Dans ton cas, avais-tu souvent l’occasion de partager des entrainements avec des athlètes aussi fort? Si oui, aimes tu cela sachant qu’il existe le fameux danger de vouloir concourir contre ses partenaires d’entrainement.
Jusqu’à ce que je m’entraîne avec Yves, je faisais mes entraînements a 95% tout seul. À présent je suis plus ouvert, mais cela reste quand même difficile de s’entraîner avec d’autres lorsque nous sommes tous dans une phase d’entraînement spécifique avec des méthodes toutes différentes. Toutefois, c’est en natation où cela est plus facile de s’entraîner en groupe et profiter de cet effet de groupe sans se cramer!
Tu seras finalement de retour à Kona. Tu as fait en quelques sortes faites preuve de patiences dans le passé en préférant sauter une année pour revenir plus fort. As-tu l’impression d’y retourner cette année en étant un athlète très différent?
C’est vrai qu’en 2013 j’ai été qualifié, mais j’ai décliné ce spot car je ne me sentais pas prêt. Cette année c’est assez différent dans le sens où d’une part je pense avoir progressé en vélo et aussi en course à pied. Mais aussi je pense avoir gagné en maturité, stratégie de course et en approche alimentaire sous les conseils de Yves.
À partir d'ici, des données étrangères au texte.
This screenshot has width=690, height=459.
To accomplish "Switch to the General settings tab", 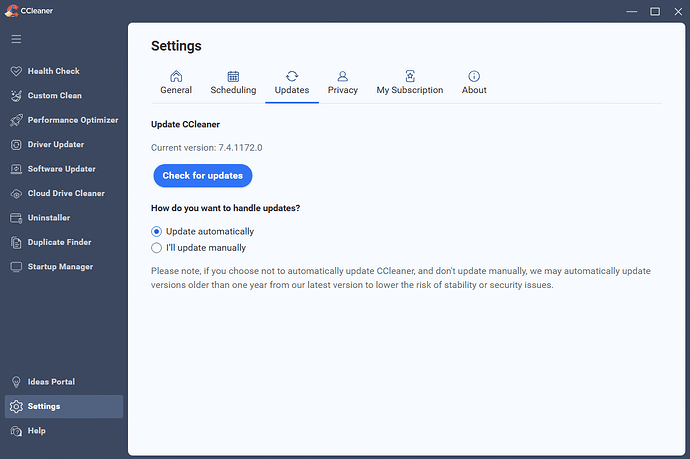I will point(176,83).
On est nombreux a penser que la course va s’ITUiser avec une natation très sélective, la formation du fameux Kona Express et des attaques sur le retour (à l’image de l’année dernière). Cela reste une dynamique qui devrait t’avantager non?
C’est vrai qu’une dynamique de course avec une forte accélération sur le retour favorise les meilleurs cyclistes. Avec une bonne natation je peux être dans le groupe de tête sans avoir à chasser en vélo. Ensuite le juge de paix reste quand même la course à pied où en 2012 je suis passé de 6e à 17e place!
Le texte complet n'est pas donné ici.